▸ **WHAT IS EXPECTED**: All entries that follow are to be written out verbatim.

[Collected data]
########
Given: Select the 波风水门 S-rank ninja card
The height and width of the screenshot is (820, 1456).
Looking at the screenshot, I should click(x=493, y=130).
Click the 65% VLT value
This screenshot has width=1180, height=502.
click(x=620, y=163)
########
▸ **RESPONSE TO THE TASK**:
Given: Select the 波风水门 S-rank ninja card
The height and width of the screenshot is (820, 1456).
Looking at the screenshot, I should click(x=493, y=130).
Click the 65% VLT value
This screenshot has width=1180, height=502.
click(x=620, y=163)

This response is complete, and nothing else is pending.